This Mashable article is kinda lame. Oh, I’m sorry, that’s one of the words I’m not supposed to use anymore, according to the article (“lame,” not “kinda”).

Now, I’m sure we can agree that there are some words on that list we’d best be advised not to use (though I’ve never used “derp” so I don’t mind continuing to not use it). At the same time, I hope we can also agree we don’t need some sort of incredibly PC word police to tell us what words we need to stop using. People are taking to Twitter to shame people into not using these words anymore, which is the place modern society does its shaming now, I guess. I’m also a bit confused how not using these words make you a better “ally.” What exactly are “ally skills”?

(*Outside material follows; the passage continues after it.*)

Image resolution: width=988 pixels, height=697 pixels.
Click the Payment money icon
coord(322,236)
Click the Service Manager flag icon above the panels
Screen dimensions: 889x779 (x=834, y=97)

Incidentally, Word Police is a new show coming up this fall on CBS. It’s like CSI, only with dictionaries.

The Summer of Darkness

(Shutterstock)
(Shutterstock)

That sounds like a great title for a crime novel or film, which is appropriate because that’s the name of the noir film festival you’ll see on Turner Classic Movies every Friday this summer (it actually started last week). Hosted by noir czar Eddie Muller, the slate of films you’ll see all day every Friday until the end of July will not only include such well-known classics as Out of the Past, Detour, Laura, and The Maltese Falcon, but also several that you don’t see that much, plus a couple that will be making their debuts on the network: 1950’s Woman on the Run and 1949’s Too Late for Tears. Both have been fully restored by Muller and the Film Noir Foundation.

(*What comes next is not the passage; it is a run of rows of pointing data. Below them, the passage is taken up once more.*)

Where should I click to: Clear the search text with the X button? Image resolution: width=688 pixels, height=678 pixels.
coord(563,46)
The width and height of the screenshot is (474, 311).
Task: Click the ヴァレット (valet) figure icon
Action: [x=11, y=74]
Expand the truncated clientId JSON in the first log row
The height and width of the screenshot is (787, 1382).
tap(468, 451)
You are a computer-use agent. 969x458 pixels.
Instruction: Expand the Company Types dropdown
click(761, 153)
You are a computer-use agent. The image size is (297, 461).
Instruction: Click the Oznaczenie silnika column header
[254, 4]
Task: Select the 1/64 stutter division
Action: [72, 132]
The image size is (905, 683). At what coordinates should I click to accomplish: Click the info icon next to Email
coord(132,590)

TCM has created a fantastic site for the event. Not only can you get the complete schedule, you can learn all about noir and even visit the special gift shop they’ve set up, where you can get all your noir needs, from fedoras, lighters, and cocktail glasses to a like-new 1941 Lincoln Continental. It costs $50,000, but it might be fun to click the “Add to Cart” button even if you don’t plan on buying it.

The Summer of Darkness is going on right now, even as you read this. So hurry up, rush, rush to your TV sets! Or however you kids watch TV these days.

Matt Damon Is a Martian

Oh, maybe I should have said SPOILER ALERT, but I don’t think it’s a secret. Actually, the title of Damon’s new movie, The Martian, is a little misleading, as you can see from the trailer for the Ridley Scott movie.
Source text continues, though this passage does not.